Published August 02, 2022 by Rebecca Goldfine

Students Publish Op-ed Arguing Florida's LGBTQ Bill is 'Hermeneutically Unjust'

Jaida Hodge-Adams ’23 and Claire Nguyen ’25 recently published an opinion piece in Bangor Daily New that they first wrote for a spring semester philosophy class.

The class, Philosophical Issues of Gender and Race, taught by Aliosha Barranco Lopez, an Andrew W. Mellon Postdoctoral Fellow in Philosophy, explores contemporary issues of gender and race, implicit bias, racial profiling, pornography, the gender wage gap, affirmative action, race and incarceration, transgender issues, and reparations for past harms.

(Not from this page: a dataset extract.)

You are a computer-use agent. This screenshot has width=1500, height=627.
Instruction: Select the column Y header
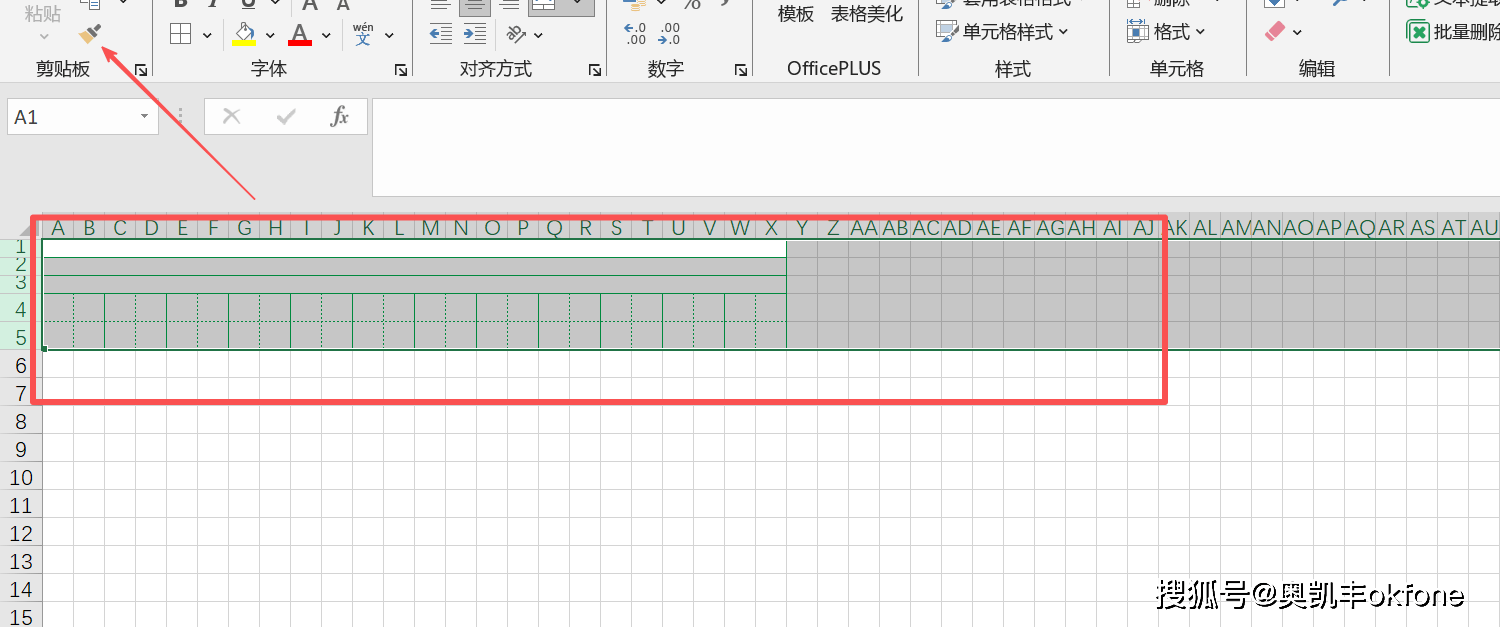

In their op-ed, "How ‘Don’t Say Gay’ bills harm our youth," Hodge-Adams and Nguyen argue that Florida's new bill that prohibits classroom discussion about sexual orientation or gender identity stigmatizes LGBTQ youth. They warn that the Maine GOP might propose a similar bill, and encourage Maine voters to stop them if they do.

"As philosophy students, we believe these laws are unjust: they purposefully cut LGBTQ children off from the language they need to understand themselves and their experiences. In other words, these laws are hermeneutically unjust," they write.

Hermeneutics refers to the study of the interpretation of language and experiences. "Shared interpretations are crucial to how we collectively form identity," they note.

"For example, the role of sexism is part of a hermeneutical framework regarding the status of women as a group. When a woman is discredited in the workplace, or objectified by strangers, she can use this framework to understand she’s experiencing sexism, rather than suffering from personal failings. By naming her suffering, she finds kinship with other women. Without the tools to understand her experiences as part of a greater whole, she’d feel alienated from her community and society at large."

"The same can be said for LGBTQ kids. Florida’s 'Don’t Say Gay' bill creates hermeneutical injustice by banning all mention of sexual orientation and gender identity before fourth grade, and limiting it throughout elementary school..."

"Thanks to these new laws, many LGBTQ children will consider themselves anomalies, and their sexuality or gender as a flaw," they write.

Hodge-Adams is majoring in government and legal studies, and computer science. Nguyen will declare a major next year.